Connecticut, once hugely prosperous, faces hard times

I grew up in Connecticut. It used to always have the highest per capita income, and may still be ranked high primarily because of hedge fund money in Greenwich. But times have changed drastically. Its pension obligations are among the worst of any state, per capita debt is very high, Moodys just lowered their bonds to negative, and two greedy pig unions blew up a budget deal in order to save the jobs of a few of their members with senority.

The NY Times on the ongoing debacle in Connecticut finances.

“No state had more resources and did less with them over the past 20 years,” said William E. Curry Jr., a former Democratic candidate for governor who now writes about state and national politics. “Yeah, we wiped out in finance and real estate, but the real problem was our own poor choices.”
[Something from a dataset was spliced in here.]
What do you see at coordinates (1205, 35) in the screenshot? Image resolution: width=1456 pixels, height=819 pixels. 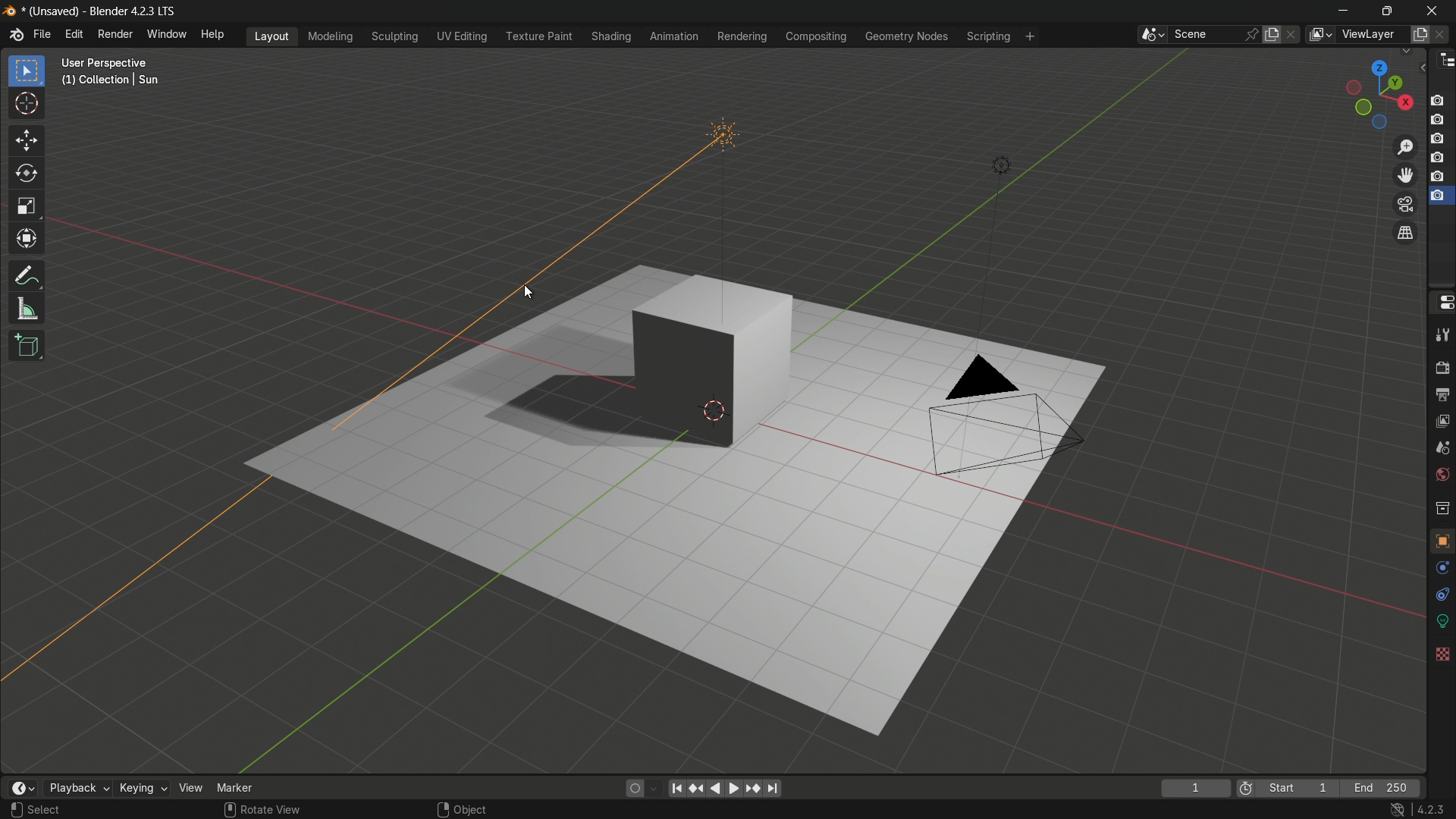 I see `scene name` at bounding box center [1205, 35].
CT consumer watchdog George Gombossy sums it up well, ‘Connecticut taxpayers, consumers facing tough times because of state unions.’ Two unions there just killed a carefully worked out plan by the state with fourteen unions which could have saved the state. It is widely assumed those voting no had seniority and knew they wouldn’t get laid off. Because of their actions, thousands of state workers will now be laid off (one of whom might be my sister) and the state is in chaos financially. Those two unions are steaming turds who wouldn’t know what solidarity was if it bit them on the ass, not that selfish pricks like them care even slightly about solidarity. But their backstabbing behavior is just the latest in a very long chain of bad decisions by Connecticut. Sue and I lived there in 2007 and the most charitable way I can describe CT politics is “comatose.” They’ve been running on empty for at least a decade and it’s finally caught up with them.